Letter from Jason & Catherine: Celebrate Black History Month

Black and white workers together at the 1905 Teamsters International Convention in Philadelphia

Greetings Teamsters:

This month our country and our labor movement celebrate Black History Month, and the leadership, ideas, and actions taken by Black Americans who have contributed to the greater good of America and Labor. Our Union is strongest when we are united, and so we rededicate ourselves to stand together for equality for all people and against racism and division. We also take this opportunity to thank our African American members, stewards, activists and Union staff.

The impact African Americans have had on America is imprinted indelibly upon our collective consciousness. African American workers have been a fundamental part of the Teamsters Union, taking an active role in every aspect of our organization.  We are proud that, from the beginning, the Teamsters Union called for “no color line” in our organization and actively organized African American men and women. African American team drivers attended the first Teamsters Convention in 1903.
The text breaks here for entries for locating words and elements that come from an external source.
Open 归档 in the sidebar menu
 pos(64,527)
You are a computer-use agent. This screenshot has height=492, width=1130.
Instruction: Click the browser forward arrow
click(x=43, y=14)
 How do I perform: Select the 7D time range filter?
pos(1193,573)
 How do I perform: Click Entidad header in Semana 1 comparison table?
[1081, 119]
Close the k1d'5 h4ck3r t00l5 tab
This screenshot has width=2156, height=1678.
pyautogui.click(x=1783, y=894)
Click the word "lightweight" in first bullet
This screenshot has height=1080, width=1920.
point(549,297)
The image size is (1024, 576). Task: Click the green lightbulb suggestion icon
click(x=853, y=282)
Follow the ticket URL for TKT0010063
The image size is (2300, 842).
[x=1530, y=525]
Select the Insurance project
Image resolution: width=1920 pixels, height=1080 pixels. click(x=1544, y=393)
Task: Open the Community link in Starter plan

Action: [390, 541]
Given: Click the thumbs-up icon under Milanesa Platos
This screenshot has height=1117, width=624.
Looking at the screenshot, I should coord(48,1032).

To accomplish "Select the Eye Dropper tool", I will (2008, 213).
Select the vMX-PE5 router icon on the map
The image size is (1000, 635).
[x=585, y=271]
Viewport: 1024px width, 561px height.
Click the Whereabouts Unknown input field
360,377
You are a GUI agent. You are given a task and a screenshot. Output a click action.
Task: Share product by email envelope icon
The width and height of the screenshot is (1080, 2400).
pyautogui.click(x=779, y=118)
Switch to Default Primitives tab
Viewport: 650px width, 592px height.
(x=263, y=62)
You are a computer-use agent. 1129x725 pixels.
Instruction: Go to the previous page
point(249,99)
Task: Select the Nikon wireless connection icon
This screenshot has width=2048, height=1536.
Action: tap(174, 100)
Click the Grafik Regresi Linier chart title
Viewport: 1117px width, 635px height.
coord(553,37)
Our Union supported the civil rights movement, with thousands of Teamsters marching and organizing against discrimination. One of them was Viola Liuzzo, the wife of a Teamsters Business Agent, who was murdered by members of the Ku Klux Klan in Alabama while organizing in support of the historic march to Montgomery. In her honor, Teamsters President James R. Hoffa handed Martin Luther King a donation check of $50,000 to support the civil rights movement. Today, Teamsters continue to fight for equal rights, marching in more recent Black Lives Matter and Kingdom Day rallies.

James R. Hoffa and Martin Luther King Jr.

Since African American workers still face institutional and cultural racism, we urge all workers to become members to take full advantage of the protection and benefits Teamsters Local 2010 affords. A Union contract creates equality because it requires everyone to be treated fairly and equally. Black workers are Union members at higher rates than the general population. Black workers who are Union members are paid significantly higher wages than those who are non-Union, and are more likely to receive pension and health benefits. Research also consistently finds that racial wage gaps are smaller among Union members than among non-Union members.

As Martin Luther King said, “The labor movement was the principal force that transformed misery and despair into hope and progress.”

In Solidarity,

Jason Rabinowitz, Secretary-Treasurer of Teamsters Local 2010

Catherine Cobb, President of Teamsters Local 2020

Members of Local 810 joined fellow Teamsters from around the country at the civil rights March on Washington in 1963.